Massimo Bray, Presidente della Fondazione La Notte della Taranta, sottolinea la profonda attualità di questa scelta: “La Notte della Taranta torna ogni anno a interrogarci sul nostro rapporto con la memoria. È un confronto che attraversa tutto il mondo della cultura ed è giusto affrontarlo, perché una tradizione non può restare immobile: deve essere custodita con rigore e, nello stesso tempo, resa capace di parlare al futuro. Il Concertone rappresenta un’esperienza unica proprio perché riesce a tenere insieme due orizzonti, mettendo il patrimonio musicale salentino in dialogo con culture differenti e affidandogli un messaggio molto attuale, che parla di pace, libertà e comune umanità.

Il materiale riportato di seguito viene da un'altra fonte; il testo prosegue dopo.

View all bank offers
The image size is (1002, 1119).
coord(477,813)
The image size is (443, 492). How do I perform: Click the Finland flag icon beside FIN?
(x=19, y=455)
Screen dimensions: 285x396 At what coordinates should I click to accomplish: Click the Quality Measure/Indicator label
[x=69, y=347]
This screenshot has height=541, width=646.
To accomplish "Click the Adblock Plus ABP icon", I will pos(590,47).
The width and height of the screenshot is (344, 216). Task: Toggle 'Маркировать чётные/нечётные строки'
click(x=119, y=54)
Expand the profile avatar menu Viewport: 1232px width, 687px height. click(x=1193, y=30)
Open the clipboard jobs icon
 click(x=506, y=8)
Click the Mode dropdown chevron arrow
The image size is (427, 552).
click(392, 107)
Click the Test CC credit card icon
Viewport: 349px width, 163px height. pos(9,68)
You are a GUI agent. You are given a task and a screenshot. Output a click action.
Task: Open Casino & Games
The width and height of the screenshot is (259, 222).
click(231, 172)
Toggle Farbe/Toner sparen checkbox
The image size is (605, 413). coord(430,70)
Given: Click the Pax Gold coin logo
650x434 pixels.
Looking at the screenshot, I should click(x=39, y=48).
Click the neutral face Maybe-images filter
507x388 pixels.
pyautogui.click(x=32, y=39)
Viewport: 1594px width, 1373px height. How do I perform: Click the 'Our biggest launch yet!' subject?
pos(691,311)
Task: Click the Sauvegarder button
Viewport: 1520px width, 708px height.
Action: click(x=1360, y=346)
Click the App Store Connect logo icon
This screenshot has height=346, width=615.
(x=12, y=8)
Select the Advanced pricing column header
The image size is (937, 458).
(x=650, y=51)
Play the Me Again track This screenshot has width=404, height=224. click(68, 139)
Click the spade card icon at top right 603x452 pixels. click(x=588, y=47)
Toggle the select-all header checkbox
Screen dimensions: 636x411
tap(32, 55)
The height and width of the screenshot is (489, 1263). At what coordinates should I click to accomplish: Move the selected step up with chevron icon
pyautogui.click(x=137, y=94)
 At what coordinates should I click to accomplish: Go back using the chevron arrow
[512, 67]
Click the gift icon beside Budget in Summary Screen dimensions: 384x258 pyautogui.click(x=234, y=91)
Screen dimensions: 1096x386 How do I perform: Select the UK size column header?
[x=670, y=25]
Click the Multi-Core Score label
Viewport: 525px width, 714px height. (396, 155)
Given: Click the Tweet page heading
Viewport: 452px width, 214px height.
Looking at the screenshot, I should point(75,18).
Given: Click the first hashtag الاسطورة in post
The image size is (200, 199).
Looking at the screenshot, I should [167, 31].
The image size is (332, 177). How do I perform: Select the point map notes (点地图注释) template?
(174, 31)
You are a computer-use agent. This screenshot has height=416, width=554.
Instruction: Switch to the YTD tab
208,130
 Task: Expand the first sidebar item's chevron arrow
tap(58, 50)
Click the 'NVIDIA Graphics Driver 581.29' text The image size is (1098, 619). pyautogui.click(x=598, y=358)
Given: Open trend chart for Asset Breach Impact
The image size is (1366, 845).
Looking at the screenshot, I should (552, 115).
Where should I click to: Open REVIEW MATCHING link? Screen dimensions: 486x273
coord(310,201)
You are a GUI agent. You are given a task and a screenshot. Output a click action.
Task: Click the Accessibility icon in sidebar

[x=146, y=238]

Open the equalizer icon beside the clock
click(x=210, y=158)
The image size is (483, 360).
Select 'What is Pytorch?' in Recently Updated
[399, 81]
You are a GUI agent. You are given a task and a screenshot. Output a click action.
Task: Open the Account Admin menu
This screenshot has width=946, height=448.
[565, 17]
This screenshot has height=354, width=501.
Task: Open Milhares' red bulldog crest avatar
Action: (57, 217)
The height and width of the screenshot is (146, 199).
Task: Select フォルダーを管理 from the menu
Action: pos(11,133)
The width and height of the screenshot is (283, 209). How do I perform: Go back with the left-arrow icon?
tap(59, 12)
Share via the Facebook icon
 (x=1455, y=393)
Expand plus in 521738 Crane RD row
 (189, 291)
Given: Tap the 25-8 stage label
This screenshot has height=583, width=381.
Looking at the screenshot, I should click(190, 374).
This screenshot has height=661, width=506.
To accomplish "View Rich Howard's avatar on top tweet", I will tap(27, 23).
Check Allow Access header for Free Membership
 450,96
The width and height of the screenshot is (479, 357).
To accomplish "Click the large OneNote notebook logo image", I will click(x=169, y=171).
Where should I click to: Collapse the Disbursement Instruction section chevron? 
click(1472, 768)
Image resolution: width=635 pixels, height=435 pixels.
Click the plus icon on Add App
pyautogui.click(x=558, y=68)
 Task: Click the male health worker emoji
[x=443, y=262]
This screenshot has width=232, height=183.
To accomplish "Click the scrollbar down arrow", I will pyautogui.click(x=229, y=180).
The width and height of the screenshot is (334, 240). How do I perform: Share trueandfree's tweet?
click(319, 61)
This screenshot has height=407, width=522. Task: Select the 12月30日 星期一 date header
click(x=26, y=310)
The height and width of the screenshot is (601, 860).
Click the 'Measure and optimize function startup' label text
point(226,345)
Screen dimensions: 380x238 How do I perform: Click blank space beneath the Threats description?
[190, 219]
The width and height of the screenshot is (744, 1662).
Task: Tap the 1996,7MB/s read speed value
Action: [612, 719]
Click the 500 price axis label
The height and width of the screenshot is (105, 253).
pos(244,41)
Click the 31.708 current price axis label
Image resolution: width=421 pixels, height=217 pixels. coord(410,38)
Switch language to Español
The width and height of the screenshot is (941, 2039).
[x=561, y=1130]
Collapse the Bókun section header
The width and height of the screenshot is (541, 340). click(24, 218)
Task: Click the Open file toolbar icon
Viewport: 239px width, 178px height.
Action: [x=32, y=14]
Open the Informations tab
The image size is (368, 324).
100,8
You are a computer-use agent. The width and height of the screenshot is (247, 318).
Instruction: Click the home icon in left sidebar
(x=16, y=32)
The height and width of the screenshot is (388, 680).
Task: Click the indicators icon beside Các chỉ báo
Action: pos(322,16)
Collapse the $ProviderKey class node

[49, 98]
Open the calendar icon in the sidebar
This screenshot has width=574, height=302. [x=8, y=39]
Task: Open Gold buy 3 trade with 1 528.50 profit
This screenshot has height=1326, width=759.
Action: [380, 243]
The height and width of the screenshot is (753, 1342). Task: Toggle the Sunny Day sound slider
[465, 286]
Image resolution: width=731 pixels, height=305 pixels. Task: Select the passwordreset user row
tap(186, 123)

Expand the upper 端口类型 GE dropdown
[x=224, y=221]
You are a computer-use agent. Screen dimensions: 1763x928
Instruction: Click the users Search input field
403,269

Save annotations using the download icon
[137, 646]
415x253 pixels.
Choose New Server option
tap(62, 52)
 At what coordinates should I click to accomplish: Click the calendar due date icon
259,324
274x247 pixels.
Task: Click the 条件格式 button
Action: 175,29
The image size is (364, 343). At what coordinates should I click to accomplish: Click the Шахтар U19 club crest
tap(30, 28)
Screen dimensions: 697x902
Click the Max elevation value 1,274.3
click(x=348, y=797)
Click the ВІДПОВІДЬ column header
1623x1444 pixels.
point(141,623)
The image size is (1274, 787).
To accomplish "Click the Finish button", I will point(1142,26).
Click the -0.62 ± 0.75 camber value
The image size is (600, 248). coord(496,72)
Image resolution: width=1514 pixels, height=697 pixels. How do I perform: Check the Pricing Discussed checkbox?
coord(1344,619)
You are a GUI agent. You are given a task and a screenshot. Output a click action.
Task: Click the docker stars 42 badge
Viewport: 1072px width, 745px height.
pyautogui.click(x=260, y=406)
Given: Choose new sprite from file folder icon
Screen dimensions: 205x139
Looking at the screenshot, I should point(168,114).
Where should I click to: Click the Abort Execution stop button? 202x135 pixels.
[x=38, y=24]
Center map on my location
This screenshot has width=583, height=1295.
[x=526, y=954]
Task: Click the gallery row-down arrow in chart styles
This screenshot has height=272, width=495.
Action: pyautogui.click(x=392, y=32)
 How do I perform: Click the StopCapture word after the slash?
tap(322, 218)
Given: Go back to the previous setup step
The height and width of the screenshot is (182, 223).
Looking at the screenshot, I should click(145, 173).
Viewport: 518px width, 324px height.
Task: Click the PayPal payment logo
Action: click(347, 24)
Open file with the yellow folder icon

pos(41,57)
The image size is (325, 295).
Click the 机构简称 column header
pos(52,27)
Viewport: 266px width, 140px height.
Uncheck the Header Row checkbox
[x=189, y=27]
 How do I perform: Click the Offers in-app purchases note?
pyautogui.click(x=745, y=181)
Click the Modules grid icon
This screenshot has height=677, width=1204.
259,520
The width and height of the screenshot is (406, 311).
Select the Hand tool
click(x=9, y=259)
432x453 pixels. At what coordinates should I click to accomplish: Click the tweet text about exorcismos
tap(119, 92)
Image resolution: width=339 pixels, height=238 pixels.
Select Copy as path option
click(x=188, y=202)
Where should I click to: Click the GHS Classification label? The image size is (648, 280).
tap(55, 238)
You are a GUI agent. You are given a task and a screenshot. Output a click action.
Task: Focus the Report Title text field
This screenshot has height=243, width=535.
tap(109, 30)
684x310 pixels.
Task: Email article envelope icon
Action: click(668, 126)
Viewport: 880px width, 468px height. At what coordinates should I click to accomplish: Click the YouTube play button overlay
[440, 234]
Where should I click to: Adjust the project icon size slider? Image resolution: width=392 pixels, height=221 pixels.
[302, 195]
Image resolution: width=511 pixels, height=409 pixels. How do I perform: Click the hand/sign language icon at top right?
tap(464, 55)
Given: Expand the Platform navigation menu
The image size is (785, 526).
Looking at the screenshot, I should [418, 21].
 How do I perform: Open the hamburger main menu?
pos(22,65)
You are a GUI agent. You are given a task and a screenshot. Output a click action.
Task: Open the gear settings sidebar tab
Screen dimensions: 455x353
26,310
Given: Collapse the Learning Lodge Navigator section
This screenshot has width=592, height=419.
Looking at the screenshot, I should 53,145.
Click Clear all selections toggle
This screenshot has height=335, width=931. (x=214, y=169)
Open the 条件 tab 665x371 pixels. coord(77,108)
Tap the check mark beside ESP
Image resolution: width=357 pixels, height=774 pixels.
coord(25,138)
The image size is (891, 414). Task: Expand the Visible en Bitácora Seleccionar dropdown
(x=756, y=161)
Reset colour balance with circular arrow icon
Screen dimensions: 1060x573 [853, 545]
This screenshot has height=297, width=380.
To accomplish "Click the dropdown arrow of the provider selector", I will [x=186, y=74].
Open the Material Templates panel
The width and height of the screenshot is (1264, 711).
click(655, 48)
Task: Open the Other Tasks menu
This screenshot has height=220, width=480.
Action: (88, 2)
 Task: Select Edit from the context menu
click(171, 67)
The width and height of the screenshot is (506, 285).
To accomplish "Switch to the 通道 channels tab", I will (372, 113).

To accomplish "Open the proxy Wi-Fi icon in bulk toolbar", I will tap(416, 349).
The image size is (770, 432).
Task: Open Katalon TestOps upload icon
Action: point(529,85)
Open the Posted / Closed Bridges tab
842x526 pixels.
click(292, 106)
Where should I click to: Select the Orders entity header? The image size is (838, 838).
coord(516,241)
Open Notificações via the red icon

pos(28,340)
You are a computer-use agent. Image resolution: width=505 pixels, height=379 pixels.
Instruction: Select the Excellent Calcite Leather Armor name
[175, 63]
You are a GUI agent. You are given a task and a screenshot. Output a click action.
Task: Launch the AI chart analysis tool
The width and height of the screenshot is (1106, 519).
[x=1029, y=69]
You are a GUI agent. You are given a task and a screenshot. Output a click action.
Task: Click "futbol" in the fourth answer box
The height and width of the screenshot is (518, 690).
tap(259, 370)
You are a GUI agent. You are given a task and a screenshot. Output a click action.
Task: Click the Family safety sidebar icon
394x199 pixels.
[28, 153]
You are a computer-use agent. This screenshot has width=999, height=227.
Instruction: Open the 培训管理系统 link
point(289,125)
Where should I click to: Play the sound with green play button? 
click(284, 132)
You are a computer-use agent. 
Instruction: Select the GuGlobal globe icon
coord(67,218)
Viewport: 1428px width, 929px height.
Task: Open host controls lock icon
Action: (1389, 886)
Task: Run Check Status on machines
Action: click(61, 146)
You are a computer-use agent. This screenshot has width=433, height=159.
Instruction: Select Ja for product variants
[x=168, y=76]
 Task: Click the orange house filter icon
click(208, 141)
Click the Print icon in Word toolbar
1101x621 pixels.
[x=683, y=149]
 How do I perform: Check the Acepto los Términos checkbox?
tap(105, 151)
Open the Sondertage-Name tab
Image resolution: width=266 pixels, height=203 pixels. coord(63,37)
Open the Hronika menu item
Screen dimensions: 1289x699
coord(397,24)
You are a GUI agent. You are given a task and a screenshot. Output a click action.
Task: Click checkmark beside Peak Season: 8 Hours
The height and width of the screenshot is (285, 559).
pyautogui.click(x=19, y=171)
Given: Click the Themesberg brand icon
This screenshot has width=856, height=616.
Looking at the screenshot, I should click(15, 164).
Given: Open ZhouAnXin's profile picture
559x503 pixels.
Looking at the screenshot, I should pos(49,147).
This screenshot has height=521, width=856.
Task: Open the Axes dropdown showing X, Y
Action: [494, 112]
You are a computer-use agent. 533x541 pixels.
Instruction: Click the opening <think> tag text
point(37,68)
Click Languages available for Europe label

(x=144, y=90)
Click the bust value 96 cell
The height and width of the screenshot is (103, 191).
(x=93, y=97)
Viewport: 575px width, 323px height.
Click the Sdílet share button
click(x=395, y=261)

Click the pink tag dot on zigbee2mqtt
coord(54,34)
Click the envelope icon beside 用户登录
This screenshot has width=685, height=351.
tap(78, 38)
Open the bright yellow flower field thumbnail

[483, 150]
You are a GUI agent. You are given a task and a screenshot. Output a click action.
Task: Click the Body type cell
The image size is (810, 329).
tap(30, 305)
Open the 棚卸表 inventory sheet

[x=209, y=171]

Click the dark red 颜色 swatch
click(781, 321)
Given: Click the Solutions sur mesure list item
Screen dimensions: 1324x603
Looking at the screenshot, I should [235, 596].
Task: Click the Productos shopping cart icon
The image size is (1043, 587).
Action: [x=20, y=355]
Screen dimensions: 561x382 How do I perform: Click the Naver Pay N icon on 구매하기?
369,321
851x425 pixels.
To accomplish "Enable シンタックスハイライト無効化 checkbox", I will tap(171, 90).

Se domani centocinquantamila persone balleranno insieme, riconoscendosi ordinatamente in questo messaggio, avremo ancora una volta dimostrato la forza della cultura nel creare legami. […] Sarà il modo più autentico per ricordarci che la tradizione resta viva quando sa trasmettere al presente i valori sui quali abbiamo costruito la nostra comunità democratica”.
Un patrimonio che, come ricorda il Presidente della Regione Puglia Antonio Decaro, “è danza, è musica, è cultura, è tradizione, è storia, è arte, è territorio. […] A noi spetta il compito di preservare questo patrimonio senza renderlo simulacro del passato ma, nel rispetto della tradizione, trasformarlo in storia viva e consegnarlo alle nuove generazioni”. Sulla stessa lunghezza d’onda Silvia Miglietta, assessora regionale alla Cultura: “Da quasi trent’anni non c’è salentina e salentino che non attenda il concertone della Notte della Taranta per salutare l’estate e le vacanze celebrando la spensieratezza di una musica che si è fatta tradizione viva”, annunciando inoltre che la pizzica salentina è diventata il primo bene immateriale inventariato nella Sezione Danze Popolari dell’Inventario Regionale.